A partir desses insumos, o IBGE preparou nova proposta de redação dos critérios e selecionou alternativas possíveis para uma nova nomenclatura. As duas com maior aceitação nessas instâncias de consulta e participação foram: “favelas e comunidades urbanas” e “favelas e territórios populares”.
Com base nessa sistematização, foram realizadas novas reuniões internas e externas. Nesse processo, a denominação “Favelas e Comunidades Urbanas” foi a mais aderente às discussões realizadas no decorrer do processo, por ser, inclusive, habitualmente utilizada pelas lideranças comunitárias envolvidas nesse debate. Ressaltou-se a popularidade do termo, especialmente fora da Região Sudeste, e a relevância de um nome fortemente embasado nas práticas sociais e comunitárias desses territórios.
“Valoriza-se, assim, os modos de criar, fazer e viver, reconhecidos no artigo 216 da Constituição Federal, por meio de um nome dotado de maior identificação com a população”, completou Cervi.
A pesquisa censitária de 1950 colocou em pauta diversos desafios referentes à identificação, ao mapeamento e à classificação das favelas, começando pela construção do conceito de favela, que, original do Rio de Janeiro, era pouco conhecido em outras regiões brasileiras, naquela época. Os resultados desse inquérito evidenciaram a relevância de estudos específicos sobre esses territórios, uma vez que apuraram que 7,2% da população do Rio de Janeiro, então Distrito Federal, já naquele ano, residia em favelas.

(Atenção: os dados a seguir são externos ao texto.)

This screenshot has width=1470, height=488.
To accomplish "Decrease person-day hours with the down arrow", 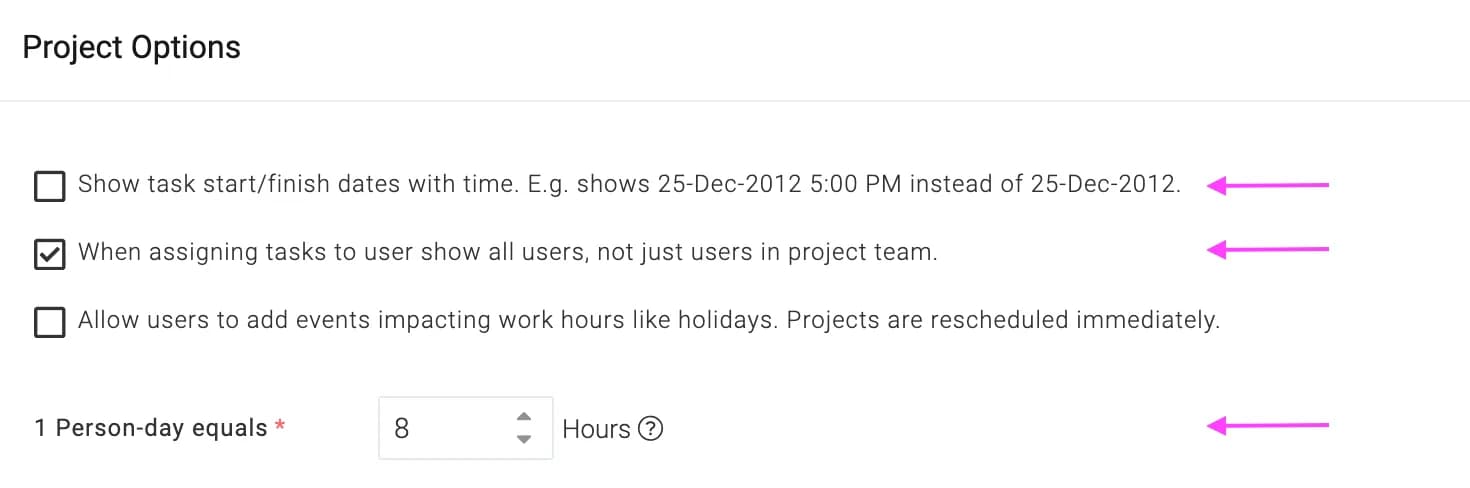I will pos(523,439).
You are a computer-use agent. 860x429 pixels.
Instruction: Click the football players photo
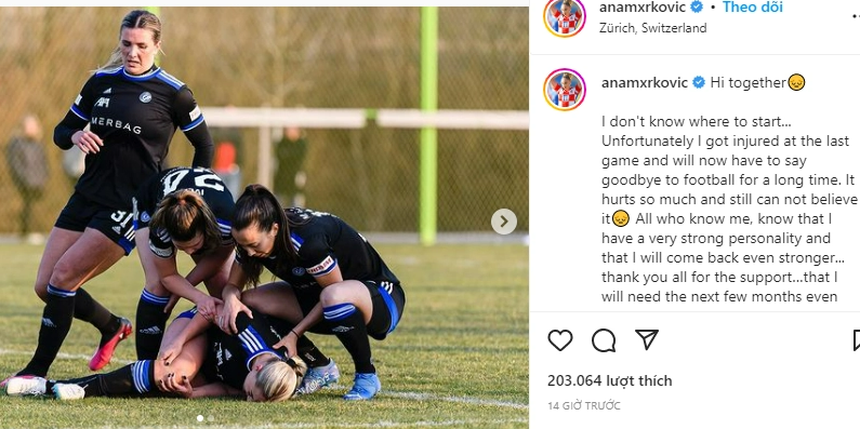pos(264,218)
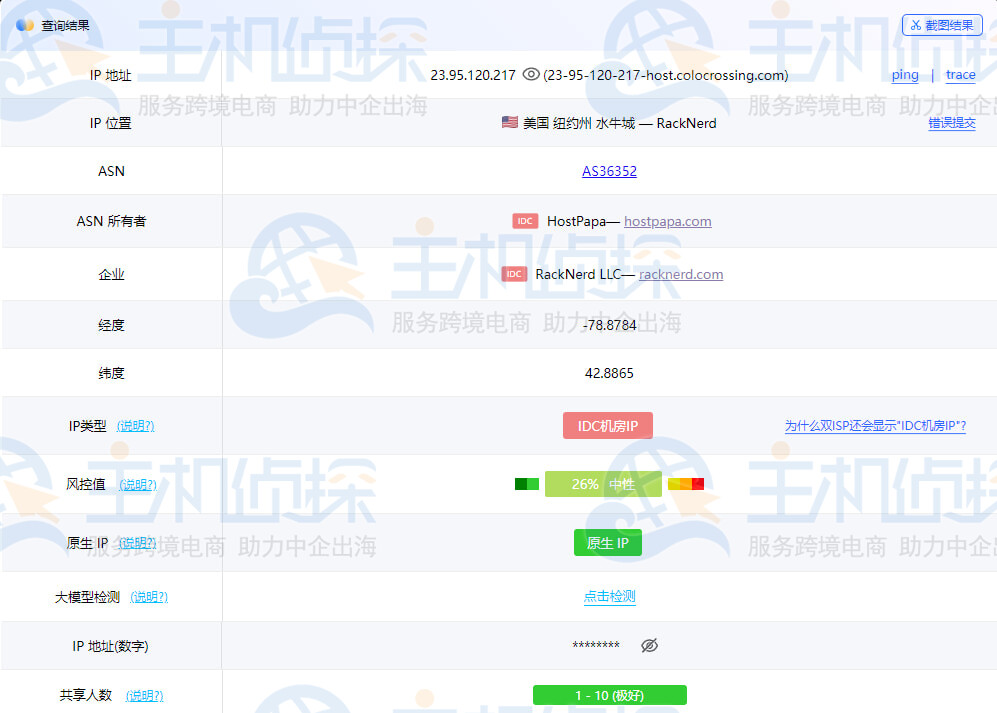Expand 说明 help next to IP类型

[x=135, y=426]
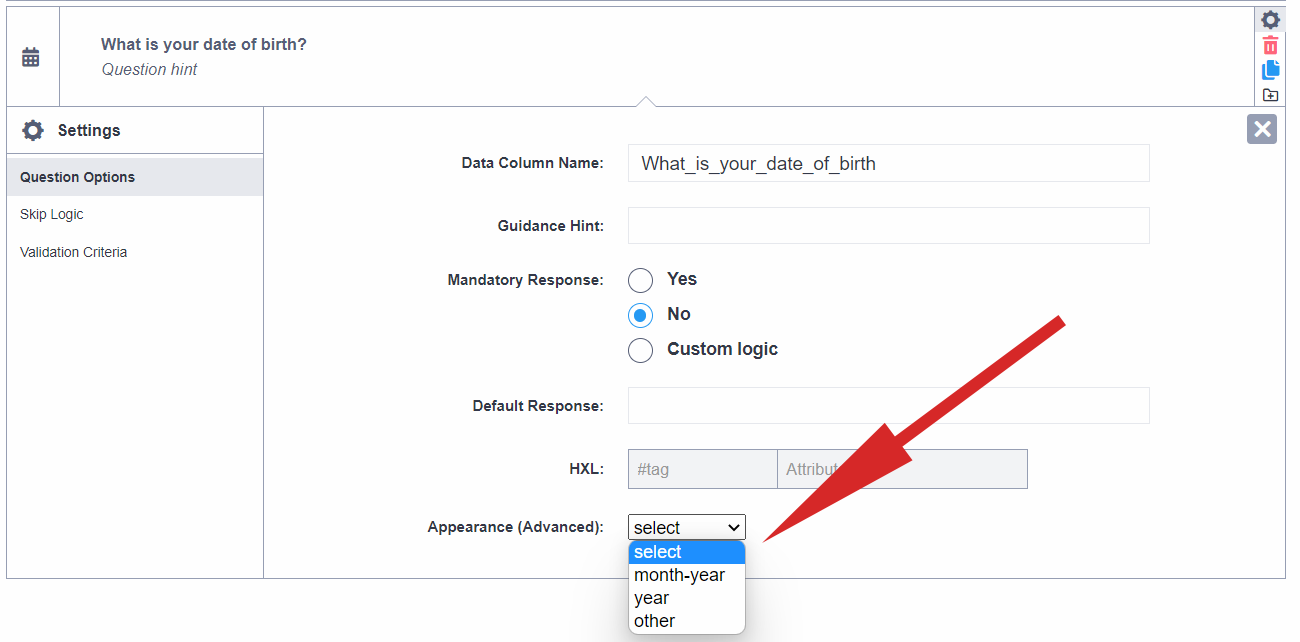This screenshot has height=642, width=1300.
Task: Open the Appearance (Advanced) dropdown
Action: tap(687, 527)

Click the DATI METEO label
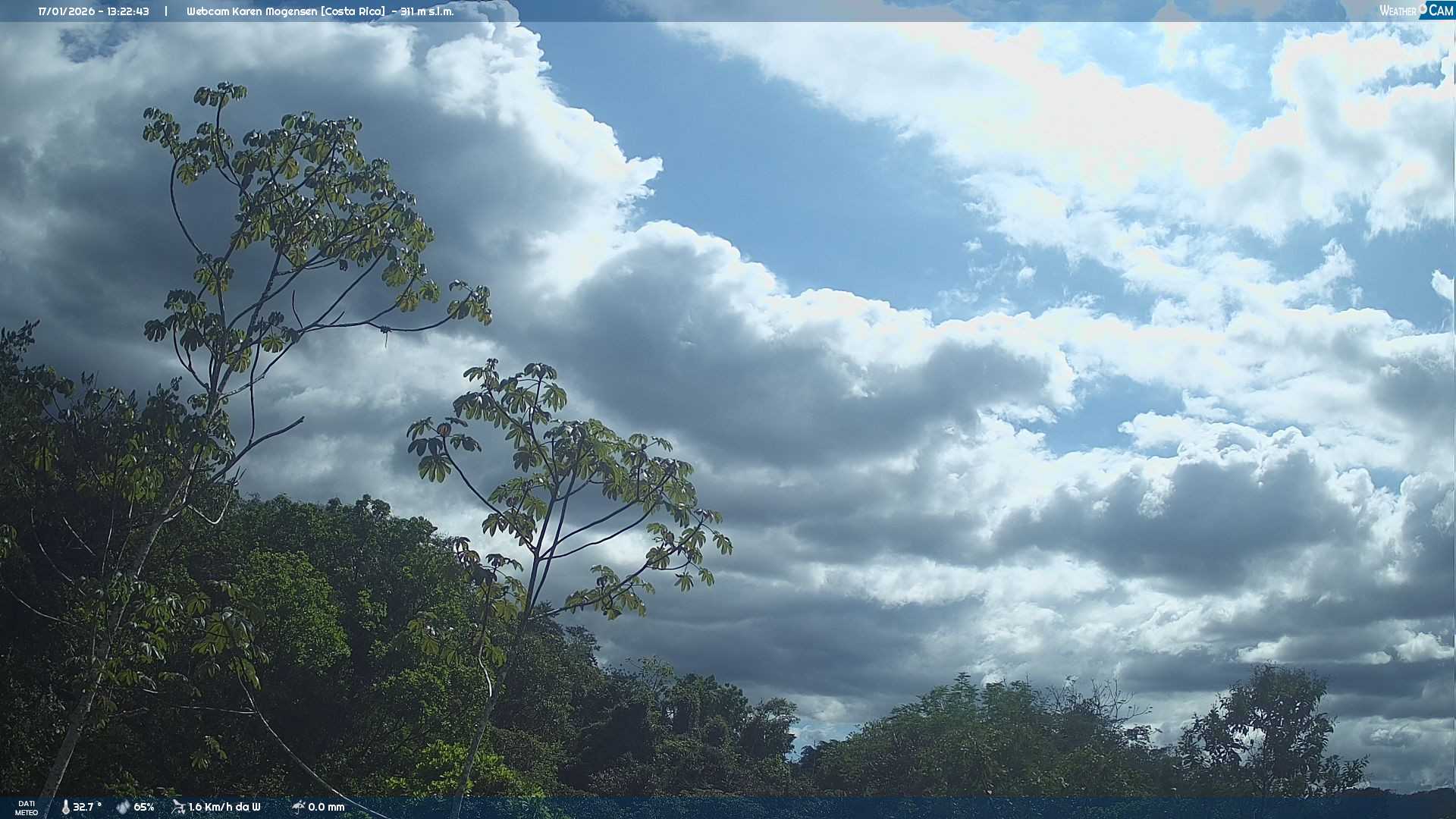click(27, 808)
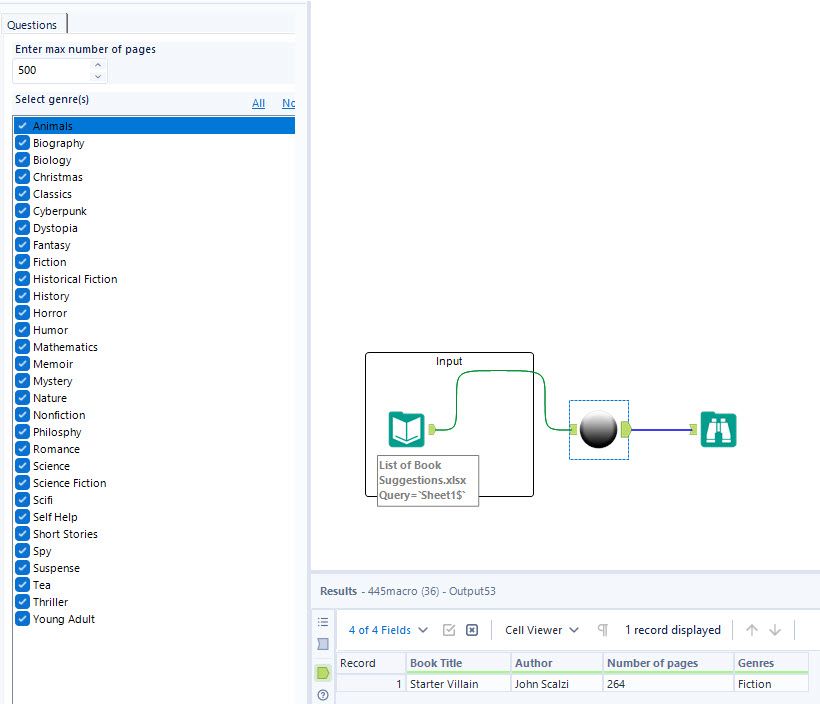The image size is (820, 704).
Task: Uncheck the Science Fiction genre checkbox
Action: (23, 483)
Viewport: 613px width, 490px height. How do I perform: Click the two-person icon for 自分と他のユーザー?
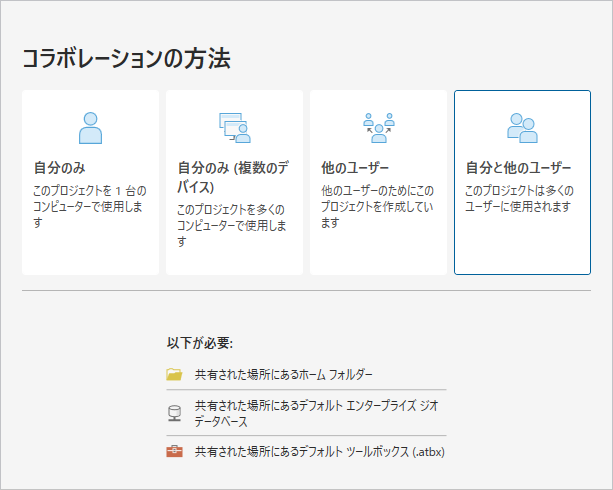[x=522, y=127]
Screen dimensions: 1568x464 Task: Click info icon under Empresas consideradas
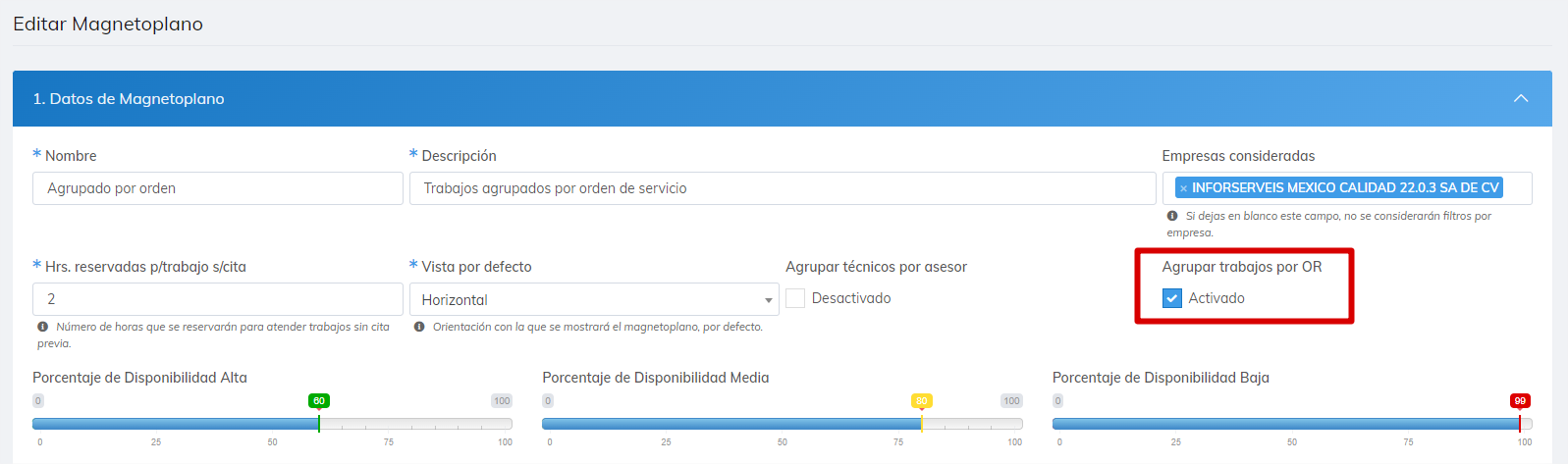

O Censo de 1960 manteve a denominação “Favelas” como referência a esses territórios. Na comparação com o Censo de 1950, o número de favelas do Rio de Janeiro aumentou de 58 para 147. Foi neste Censo que o IBGE, pela primeira vez, passou a elaborar cartogramas próprios para a realização da pesquisa nas cidades em substituição aos cadastros prediais-domiciliares. Com a aceleração do processo de urbanização, esse tema ganhou maior dimensão e complexidade.
O Censo de 1970 adota a terminologia “Aglomerados Urbanos Excepcionais”. Apesar da mudança de terminologia, o novo conceito reproduzia praticamente o mesmo conceito empregado para as favelas do Censo de 1950. O tratamento dos setores urbanos excepcionais no Censo de 1970 buscava atender a necessidade de realização de levantamentos amostrais diferenciados e de tabulações específicas.
O Censo Demográfico de 1980 mantém a identificação de setores especiais e retira o termo “excepcional” do conceito, que passa a ser denominado “Setor Especial de Aglomerado Urbano”. Pela primeira vez, são feitas tabulações estatísticas de nível nacional para essas áreas, ampliando a abrangência dos resultados que, em 1950 e 1960, se restringiram ao então Distrito Federal. Produziram-se tabulações de população residente por sexo, domicílios particulares ocupados e média de pessoas por domicílio particular ocupado, segundo os municípios e as favelas. Neste ano, foram contadas 2.280.063 pessoas residindo em 487.729 domicílios particulares permanentes ocupados em favelas.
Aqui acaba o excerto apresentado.